**CHALLENGE**
Copy each of the following records word for word, keeping every line as it stands.
──────────
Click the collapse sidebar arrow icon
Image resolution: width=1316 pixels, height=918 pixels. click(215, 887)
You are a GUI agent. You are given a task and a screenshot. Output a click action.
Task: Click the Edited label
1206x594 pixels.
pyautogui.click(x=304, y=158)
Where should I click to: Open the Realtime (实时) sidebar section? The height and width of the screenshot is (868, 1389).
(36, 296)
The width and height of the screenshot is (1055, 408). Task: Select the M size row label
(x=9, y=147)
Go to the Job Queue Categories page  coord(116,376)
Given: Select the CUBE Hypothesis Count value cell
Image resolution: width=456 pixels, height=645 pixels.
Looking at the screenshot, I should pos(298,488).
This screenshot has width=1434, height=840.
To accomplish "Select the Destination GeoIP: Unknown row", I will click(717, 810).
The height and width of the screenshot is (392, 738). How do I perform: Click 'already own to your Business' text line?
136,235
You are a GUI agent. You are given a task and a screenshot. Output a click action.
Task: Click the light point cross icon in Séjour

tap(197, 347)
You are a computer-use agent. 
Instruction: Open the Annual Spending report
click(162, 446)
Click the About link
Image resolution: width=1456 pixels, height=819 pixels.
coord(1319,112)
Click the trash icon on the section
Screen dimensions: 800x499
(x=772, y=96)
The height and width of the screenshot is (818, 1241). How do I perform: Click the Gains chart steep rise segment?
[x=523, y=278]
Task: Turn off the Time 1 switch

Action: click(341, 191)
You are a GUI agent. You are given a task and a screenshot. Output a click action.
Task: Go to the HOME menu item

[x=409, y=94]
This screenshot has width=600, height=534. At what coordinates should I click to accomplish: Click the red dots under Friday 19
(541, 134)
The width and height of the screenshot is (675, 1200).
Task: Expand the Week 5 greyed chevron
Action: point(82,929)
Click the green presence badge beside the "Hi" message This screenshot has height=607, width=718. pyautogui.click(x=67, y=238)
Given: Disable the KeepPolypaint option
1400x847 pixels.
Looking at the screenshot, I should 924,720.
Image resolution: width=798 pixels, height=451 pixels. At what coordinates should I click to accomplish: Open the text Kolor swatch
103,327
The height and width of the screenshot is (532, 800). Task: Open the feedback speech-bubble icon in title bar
──────────
**OUTPUT OF THE EXERCISE**
Click the collapse sidebar arrow icon
Image resolution: width=1316 pixels, height=918 pixels. click(215, 887)
You are a GUI agent. You are given a task and a screenshot. Output a click action.
Task: Click the Edited label
1206x594 pixels.
pyautogui.click(x=304, y=158)
Where should I click to: Open the Realtime (实时) sidebar section? The height and width of the screenshot is (868, 1389).
(36, 296)
The width and height of the screenshot is (1055, 408). Task: Select the M size row label
(x=9, y=147)
Go to the Job Queue Categories page  coord(116,376)
Given: Select the CUBE Hypothesis Count value cell
Image resolution: width=456 pixels, height=645 pixels.
Looking at the screenshot, I should pos(298,488).
This screenshot has width=1434, height=840.
To accomplish "Select the Destination GeoIP: Unknown row", I will click(717, 810).
The height and width of the screenshot is (392, 738). How do I perform: Click 'already own to your Business' text line?
136,235
You are a GUI agent. You are given a task and a screenshot. Output a click action.
Task: Click the light point cross icon in Séjour

tap(197, 347)
You are a computer-use agent. 
Instruction: Open the Annual Spending report
click(162, 446)
Click the About link
Image resolution: width=1456 pixels, height=819 pixels.
coord(1319,112)
Click the trash icon on the section
Screen dimensions: 800x499
(x=772, y=96)
The height and width of the screenshot is (818, 1241). How do I perform: Click the Gains chart steep rise segment?
[x=523, y=278]
Task: Turn off the Time 1 switch

Action: click(341, 191)
You are a GUI agent. You are given a task and a screenshot. Output a click action.
Task: Go to the HOME menu item

[x=409, y=94]
This screenshot has width=600, height=534. At what coordinates should I click to accomplish: Click the red dots under Friday 19
(541, 134)
The width and height of the screenshot is (675, 1200).
Task: Expand the Week 5 greyed chevron
Action: point(82,929)
Click the green presence badge beside the "Hi" message This screenshot has height=607, width=718. pyautogui.click(x=67, y=238)
Given: Disable the KeepPolypaint option
1400x847 pixels.
Looking at the screenshot, I should 924,720.
Image resolution: width=798 pixels, height=451 pixels. At what coordinates should I click to accomplish: Open the text Kolor swatch
103,327
The height and width of the screenshot is (532, 800). Task: Open the feedback speech-bubble icon in title bar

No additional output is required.